The NYT is trying to be somewhat subtle, but it seems so obvious to me.

By the way, whatever happened to the rise of women, and why isn't the "moment" about #MeToo, which would vault Kirsten Gillibrand to the front?

१ जुलै, २०१८

Shattering the already fragile architecture of the Democratic Party...

This NYT article by Jonathan Martin and Alexander Burns — "As Trump Consolidates Power, Democrats Confront a Rebellion in Their Ranks" — begins with a very big mouthful of a sentence:
The pitched battle looming over the Supreme Court, along with a jolt to the Democratic leadership at the ballot box last Tuesday, is threatening to shatter the already fragile architecture of the Democratic Party, as an activist rebellion on the left and a lurch to the right in Washington propels the party toward a moment of extraordinary conflict and forced reinvention.
This is why I have the tag "Democratic Party in Trumpland."

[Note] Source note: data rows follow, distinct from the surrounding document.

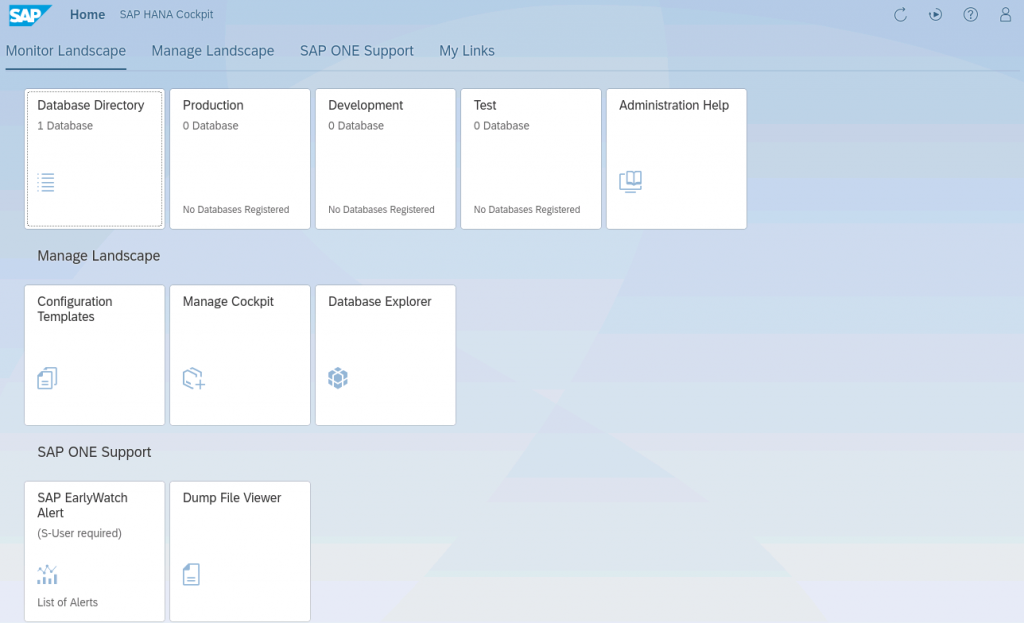1024x623 pixels.
Task: Open the Test databases tile
Action: [530, 158]
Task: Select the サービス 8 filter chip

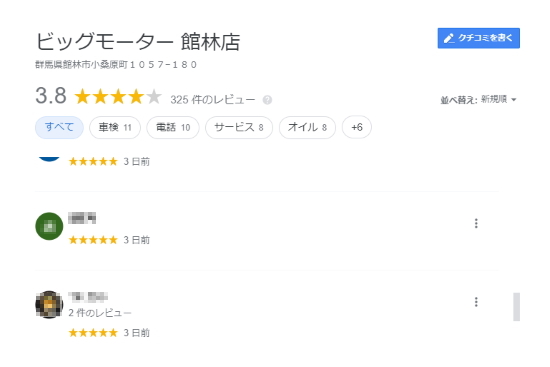Action: click(239, 127)
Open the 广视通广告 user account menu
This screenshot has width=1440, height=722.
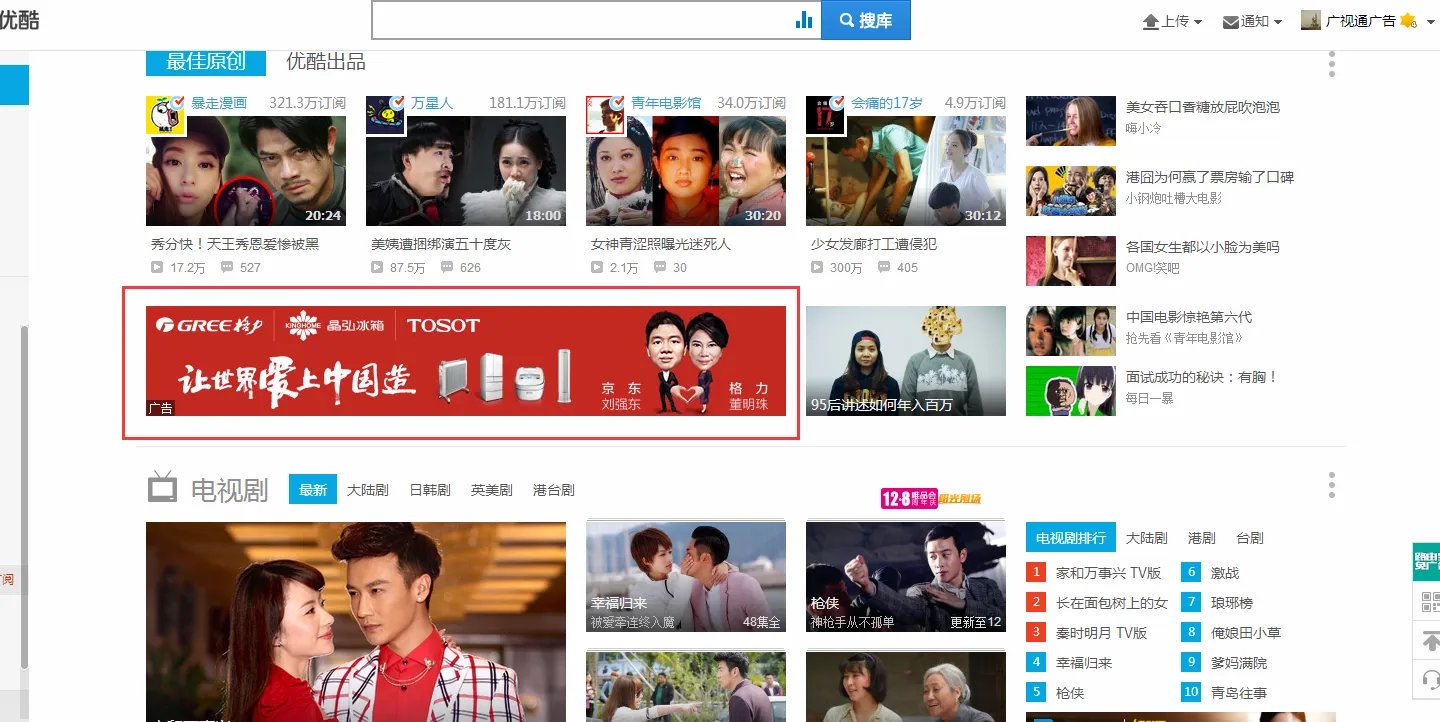[x=1358, y=21]
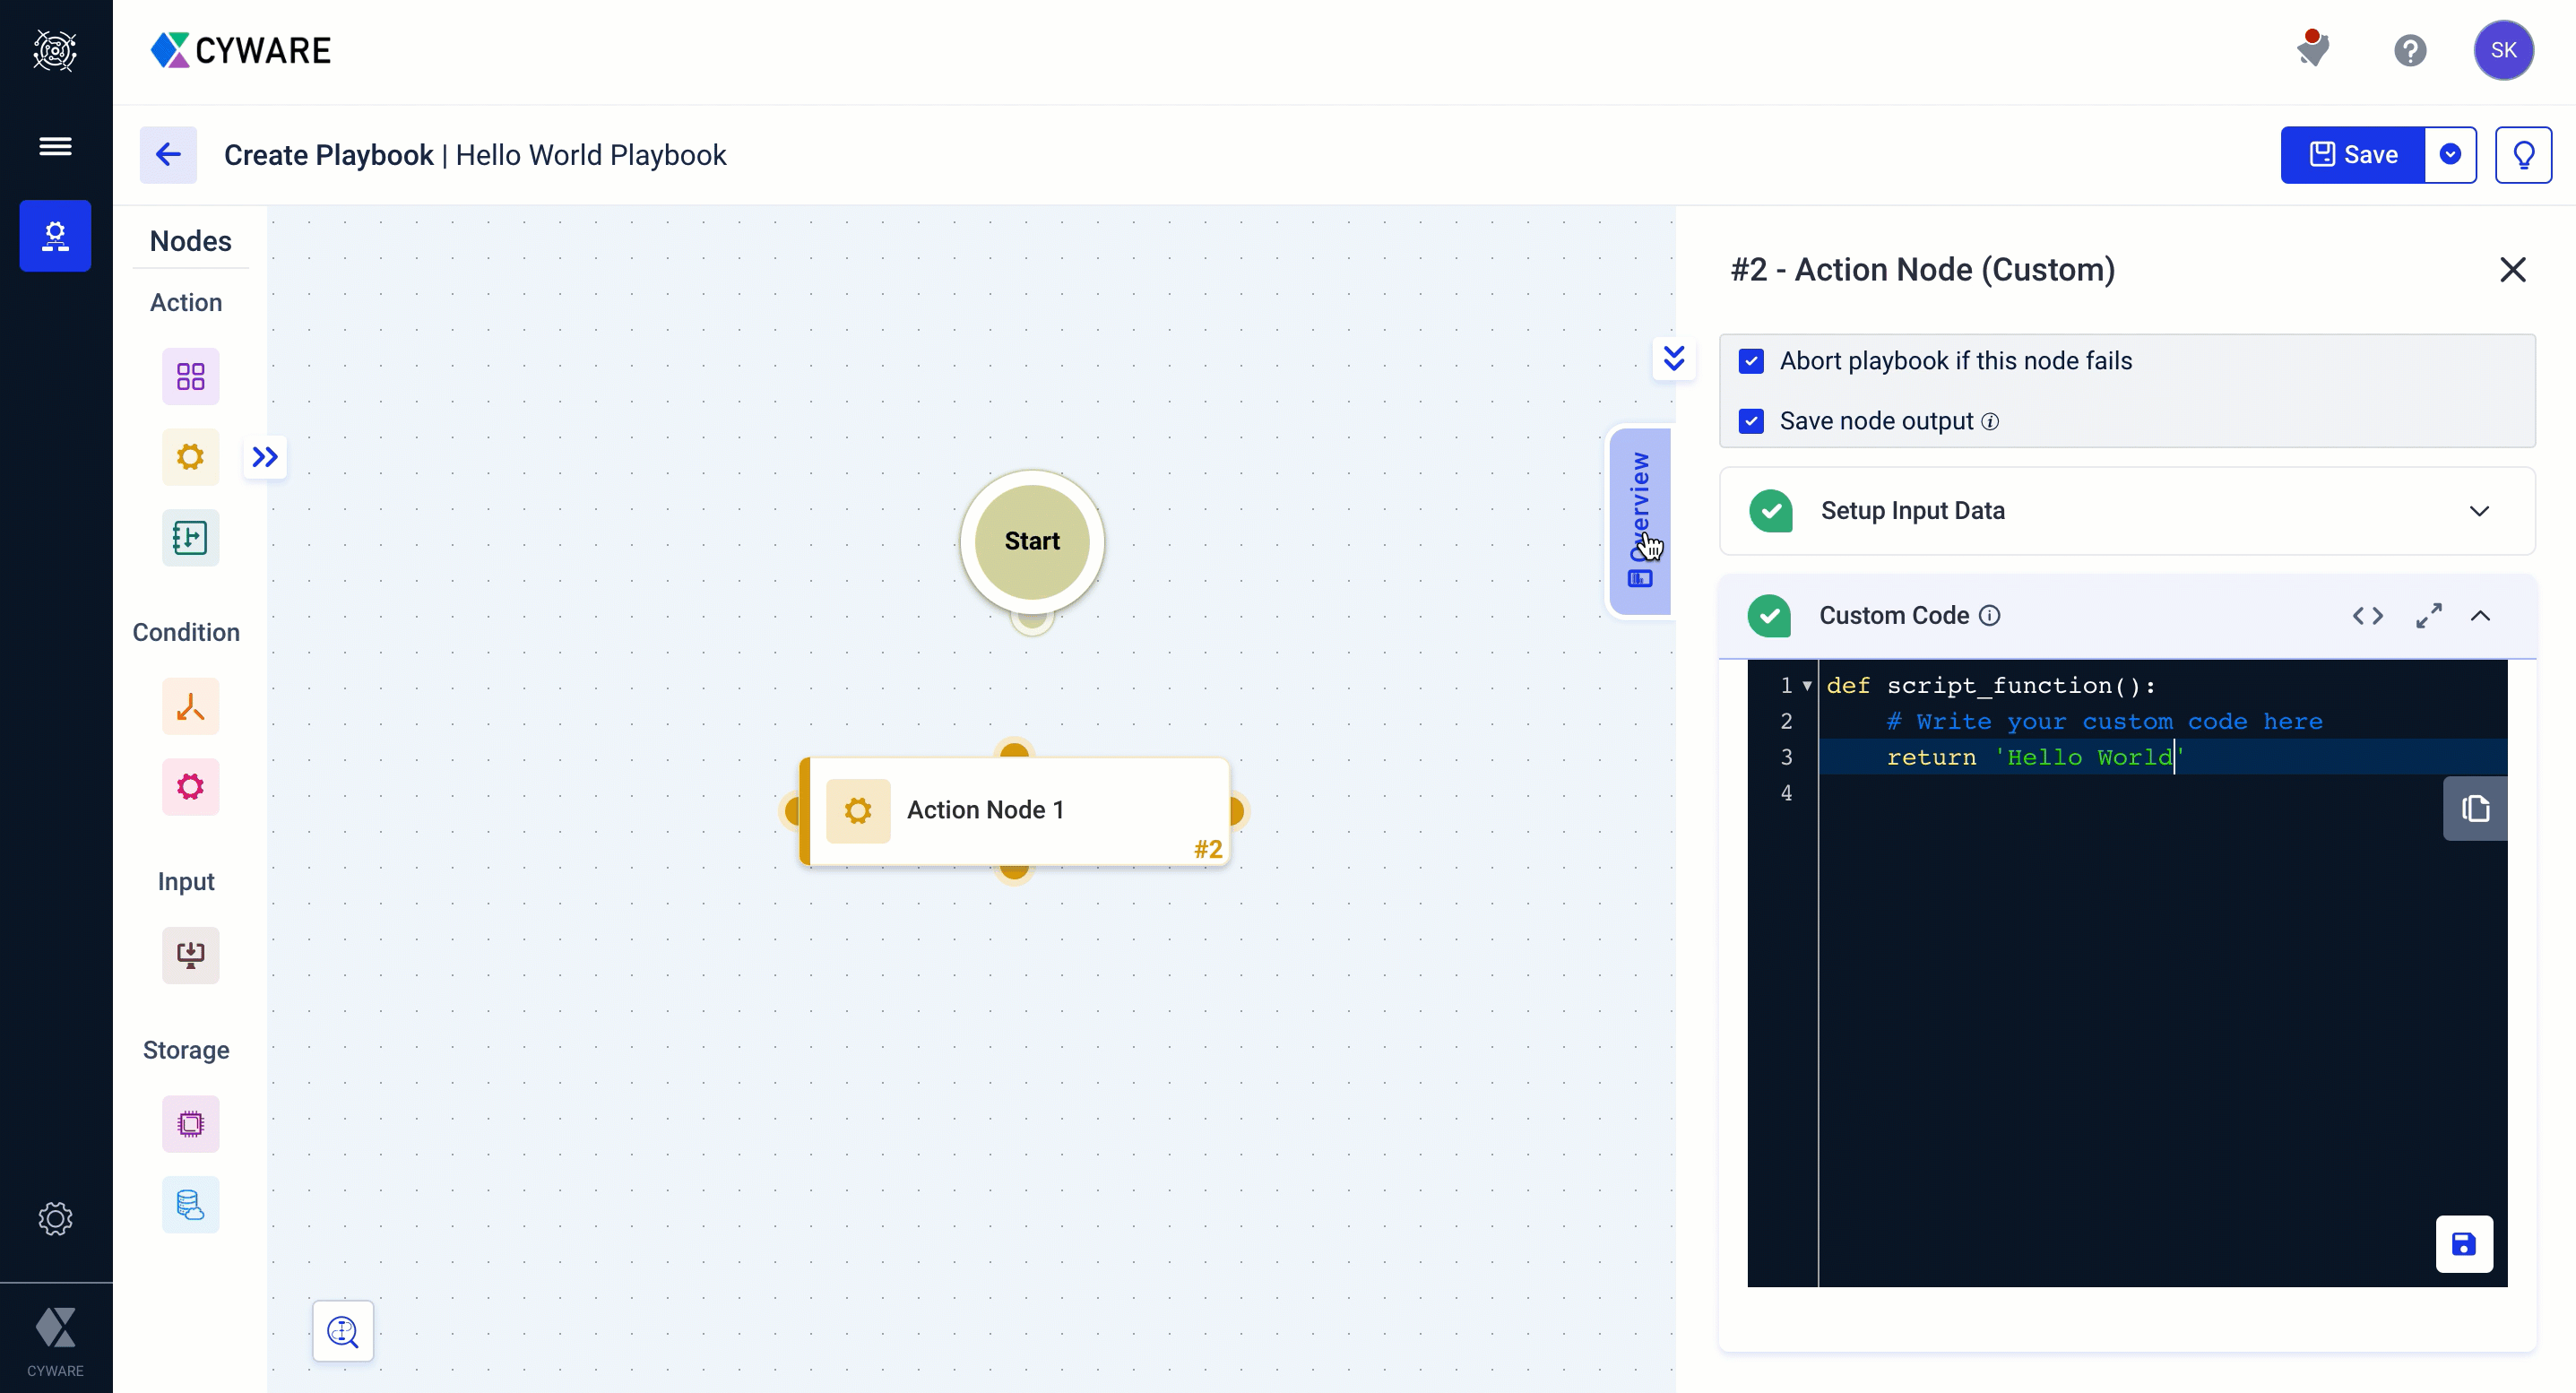Screen dimensions: 2576x1393
Task: Collapse the Custom Code section
Action: 2480,616
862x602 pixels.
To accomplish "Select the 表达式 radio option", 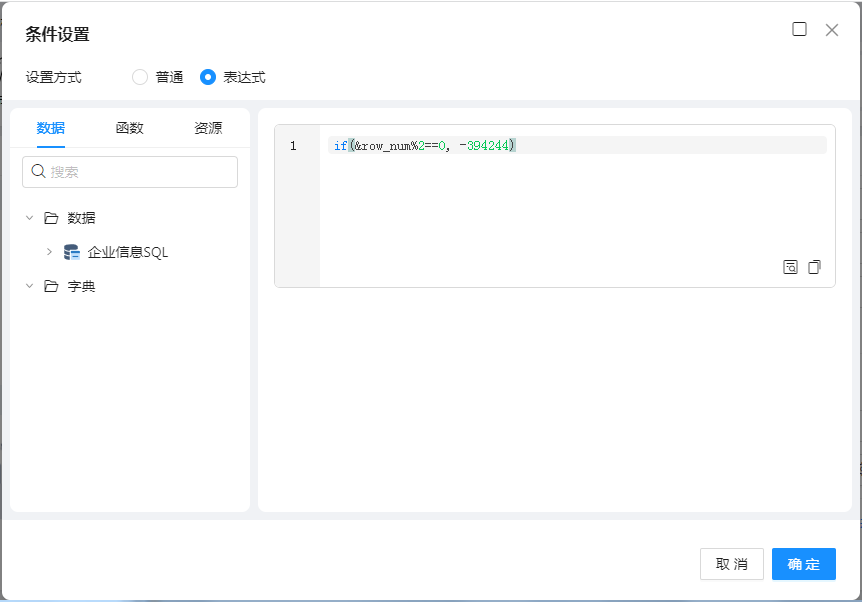I will click(x=208, y=77).
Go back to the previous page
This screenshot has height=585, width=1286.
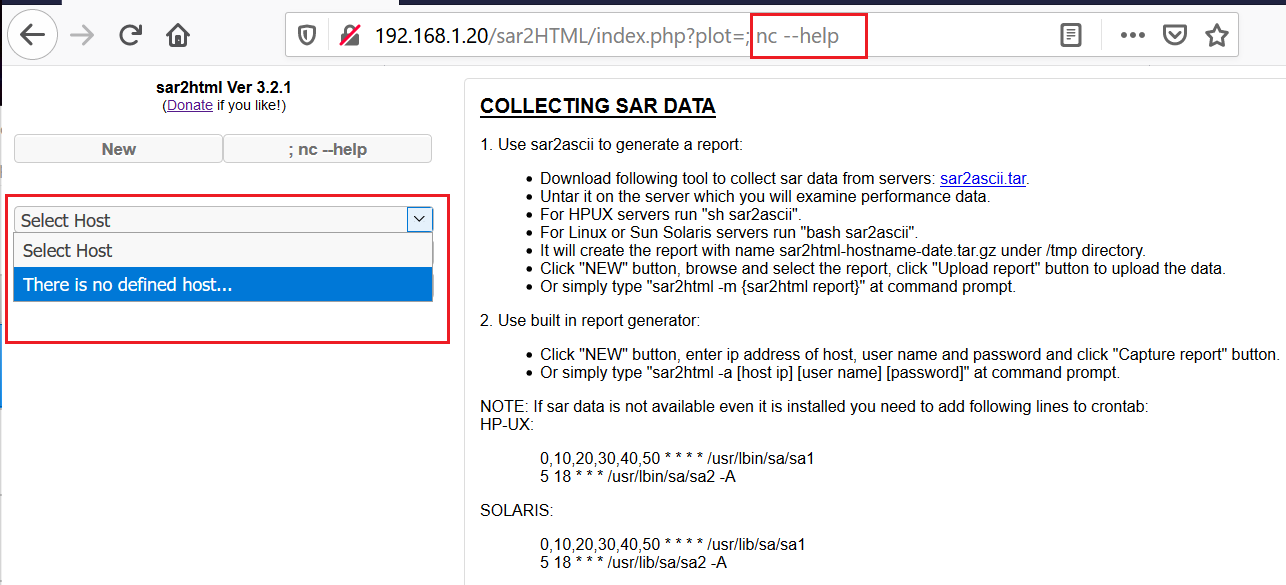[x=33, y=36]
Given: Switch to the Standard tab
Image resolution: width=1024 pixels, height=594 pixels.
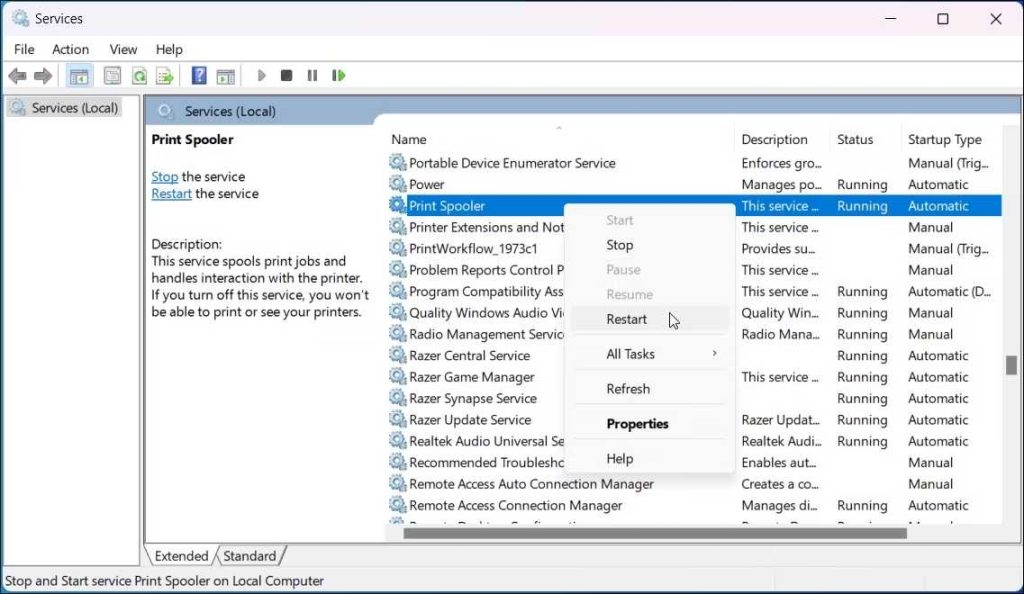Looking at the screenshot, I should [249, 556].
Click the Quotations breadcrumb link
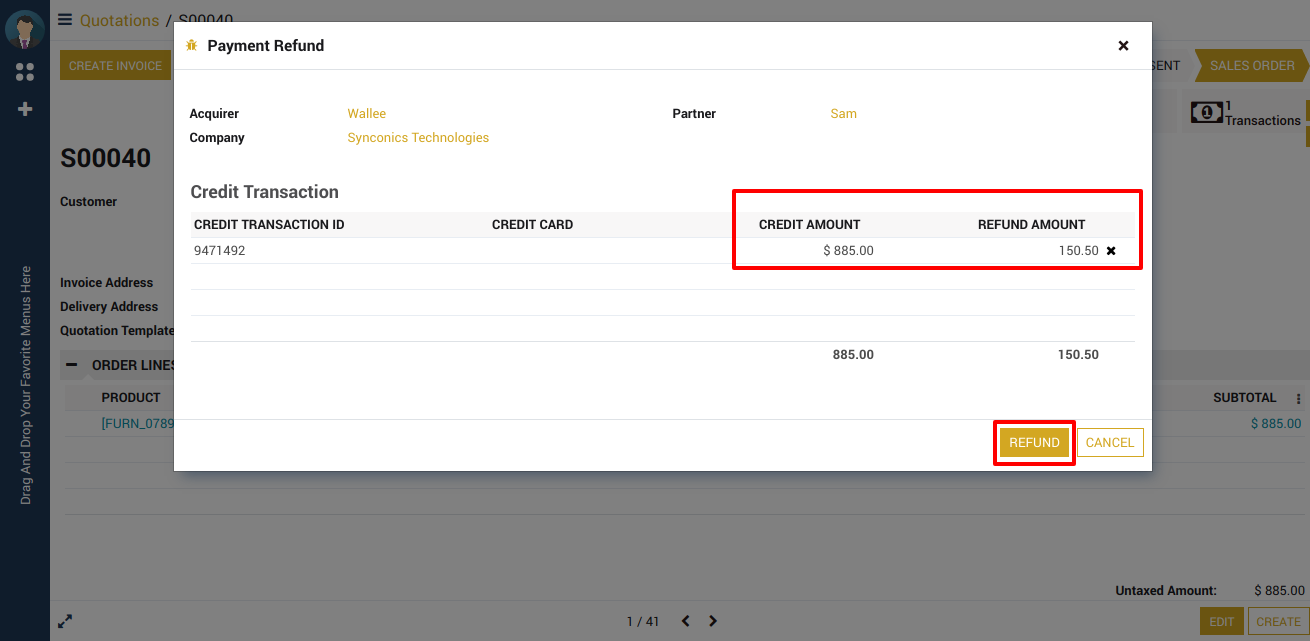1310x641 pixels. pos(119,20)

My main question would be: Is the Democratic Party capable of reinvention? It can only be "forced" to try to reinvent itself. What's it supposed to do? It could crumble apart and die or shrivel into impotence.

More of the article:
And as the Democratic National Committee moves to eliminate superdelegates — the elected officials and party elites who help determine presidential nominees — there is widespread expectation that traditional power brokers should cede more authority to the activists on social media, often millennials and people of color, who are increasingly steering the party’s agenda....

The turmoil on the left mirrors that of Republicans in the first two years of Mr. Obama’s administration, when Democrats controlled all the levers of government and left the Tea Party-inflected Republican Party to thrash around in impotent protest, raging with an energy that eventually propelled it back to power....
Tea-Party-inflected, not Tea-Party-infected. Mustn't refer to people as disease. Add the "l" and speak of them in terms of a vocal intonation expressing a change of mood.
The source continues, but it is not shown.